Justiça mais justa ou apenas mais popular?
O estado da Justiça criminal não se pode só medir pelo número de inquéritos abertos, arguidos constituídos ou acusações proferidas pelo Ministério Público em processos ditos mediáticos.
O grande legado que muitos consideram ter a anterior PGR Joana Marques Vidal deixado ao país foi o “fim da impunidade”. Dizem que Portugal se tornou mais justo, porque protagonistas dos mais variados poderes passaram a prestar contas na Justiça. Com isso, Marques Vidal passou de uma ilustre magistrada reconhecida pela sua discrição e competência, para uma pessoa sobre a qual se gerou um culto da personalidade tremendo, tornando-se demasiado exposta a múltiplas agendas mediáticas e políticas. Isso ficou evidente na novela que se gerou em torno da sua recondução ou não como PGR, como se o combate à corrupção em Portugal dependesse desta, e só desta pessoa, e os órgãos de soberania democraticamente eleitos não tivessem liberdade de escolha.
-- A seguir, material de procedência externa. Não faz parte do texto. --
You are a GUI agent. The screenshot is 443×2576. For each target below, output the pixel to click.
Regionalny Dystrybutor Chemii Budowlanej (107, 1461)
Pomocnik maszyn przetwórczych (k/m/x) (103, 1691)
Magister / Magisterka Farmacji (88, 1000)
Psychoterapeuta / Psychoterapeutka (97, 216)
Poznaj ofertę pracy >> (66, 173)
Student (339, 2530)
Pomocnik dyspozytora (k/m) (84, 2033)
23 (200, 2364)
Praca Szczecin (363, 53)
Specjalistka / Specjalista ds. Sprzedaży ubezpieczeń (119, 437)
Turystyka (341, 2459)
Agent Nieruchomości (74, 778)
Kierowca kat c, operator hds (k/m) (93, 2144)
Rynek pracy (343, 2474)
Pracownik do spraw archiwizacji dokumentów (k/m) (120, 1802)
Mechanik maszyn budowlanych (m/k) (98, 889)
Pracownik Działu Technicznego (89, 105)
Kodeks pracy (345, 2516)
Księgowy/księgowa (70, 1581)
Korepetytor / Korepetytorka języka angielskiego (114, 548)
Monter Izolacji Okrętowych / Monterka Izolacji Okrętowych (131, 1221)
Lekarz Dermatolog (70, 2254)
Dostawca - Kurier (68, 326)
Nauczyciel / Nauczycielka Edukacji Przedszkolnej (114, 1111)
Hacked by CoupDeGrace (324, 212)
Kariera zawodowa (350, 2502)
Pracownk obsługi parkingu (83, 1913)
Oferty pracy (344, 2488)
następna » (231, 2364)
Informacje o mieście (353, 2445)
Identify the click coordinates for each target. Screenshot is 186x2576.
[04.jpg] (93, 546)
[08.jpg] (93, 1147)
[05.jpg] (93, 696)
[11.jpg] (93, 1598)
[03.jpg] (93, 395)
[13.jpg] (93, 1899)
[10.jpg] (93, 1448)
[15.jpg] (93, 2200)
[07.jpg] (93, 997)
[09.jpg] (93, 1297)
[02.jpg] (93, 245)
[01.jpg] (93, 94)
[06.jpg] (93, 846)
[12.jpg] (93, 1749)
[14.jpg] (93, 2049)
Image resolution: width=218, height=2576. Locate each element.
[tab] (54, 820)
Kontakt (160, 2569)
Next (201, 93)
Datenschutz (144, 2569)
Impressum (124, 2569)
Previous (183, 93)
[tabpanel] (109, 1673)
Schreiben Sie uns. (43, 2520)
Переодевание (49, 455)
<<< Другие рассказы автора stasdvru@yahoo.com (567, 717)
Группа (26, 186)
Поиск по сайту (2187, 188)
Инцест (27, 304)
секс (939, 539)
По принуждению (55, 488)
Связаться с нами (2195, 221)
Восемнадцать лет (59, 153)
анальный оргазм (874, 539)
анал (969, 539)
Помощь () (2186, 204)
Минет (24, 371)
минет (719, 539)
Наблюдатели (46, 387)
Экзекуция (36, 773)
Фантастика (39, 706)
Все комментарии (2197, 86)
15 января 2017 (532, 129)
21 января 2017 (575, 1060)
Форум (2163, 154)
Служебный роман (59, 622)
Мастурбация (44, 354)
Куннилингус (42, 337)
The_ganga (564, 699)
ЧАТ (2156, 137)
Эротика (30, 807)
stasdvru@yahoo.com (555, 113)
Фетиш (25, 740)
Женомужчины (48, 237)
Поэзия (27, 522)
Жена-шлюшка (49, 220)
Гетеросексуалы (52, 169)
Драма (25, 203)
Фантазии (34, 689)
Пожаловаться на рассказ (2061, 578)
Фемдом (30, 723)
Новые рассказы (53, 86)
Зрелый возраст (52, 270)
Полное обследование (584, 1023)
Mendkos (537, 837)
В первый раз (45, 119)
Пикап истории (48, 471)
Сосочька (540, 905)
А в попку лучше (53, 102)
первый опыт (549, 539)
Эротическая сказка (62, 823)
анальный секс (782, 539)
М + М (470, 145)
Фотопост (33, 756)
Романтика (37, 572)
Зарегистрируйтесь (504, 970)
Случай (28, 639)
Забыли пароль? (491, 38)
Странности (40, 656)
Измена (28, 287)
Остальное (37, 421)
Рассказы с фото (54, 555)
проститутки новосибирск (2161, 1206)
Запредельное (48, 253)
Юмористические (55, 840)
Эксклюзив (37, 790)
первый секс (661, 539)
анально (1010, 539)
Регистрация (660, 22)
Depois da crise era preciso comunicar aos portugueses os “culpados” e o Ministério Público entendeu muito bem o estado de espírito do país. Mais do que melhorar, verdadeiramente, o funcionamento da Justiça criminal, tornou-se prioritário melhorar a comunicação do Ministério Público, criando uma sensação de omnipresença desta magistratura e de que se estava a operar uma espécie de limpeza moral da sociedade liderada pela PGR. Com isso ganhou-se alarido judicial, mas tem-se perdido objetividade e rigor jurídico (como, aliás, tem sido apontado por algumas decisões judiciais recentes). A cada diligência processual num processo mediático, o Ministério Público passou a fazer uma “Nota para a Comunicação Social ” com as suas conclusões irrefutáveis de culpabilidade dos visados, transformando acusações em sentenças finais; a cada contacto de um jornalista sobre uma qualquer polémica pública, a assessoria de imprensa da PGR passou a anunciar a abertura de um inquérito (mesmo sem muitas vezes se vislumbrar indícios criminais). Mas esta é a comunicação tolerada pela Lei. A mais nefasta de todas para o Estado de Direito é comunicação obscura e ilegal com que todos somos confrontados diariamente. Aquela que leva jornalistas a acompanhar buscas a casa dos visados; aquela que tem o processo em segredo de justiça para os advogados defensores, mas comunica pela “porta do cavalo” aos jornalistas do costume as teses dos acusadores, mesmo que ainda estejam por comprovar; aquela que expõe interrogatórios de cidadãos em prime time nas televisões com o intuito de os humilhar irremediavelmente. Neste campo, curiosamente, a impunidade – muito conveniente para alguns – nunca deixou de reinar, não obstante ser uma criminalidade, seguramente, muito mais fácil de investigar do que a grande criminalidade económico-financeira.
Banalizou-se o processo penal e a condição de arguido. Generalizou-se a suspeição. Têm sido demasiadas as pessoas e instituições a serem colocadas pelo Ministério Público sob suspeição pública durante anos a fio e que depois são, por decisões corajosas, absolvidas. Ninguém se choca, porque se diz que a Justiça se faz em julgamento. Discordo. A Justiça faz-se em todas as fases de um processo e a devassa da privacidade e imputação de crimes graves a uma pessoa mesmo que, por falta de provas, ela venha anos depois a ser absolvida, é uma doença crónica que jamais ficará curada.
O estado da Justiça criminal não se pode só medir pelo número de inquéritos abertos, arguidos constituídos ou acusações proferidas pelo Ministério Público em processos ditos mediáticos. Isso é um capítulo mínimo num sistema de Justiça cuja eficácia e competência se mede por múltiplas variáveis e que raramente merecem atenção mediática.
Estamos ainda longe de saber se o legado da anterior PGR foi o de tornar a Justiça mais justa ou apenas mais popular.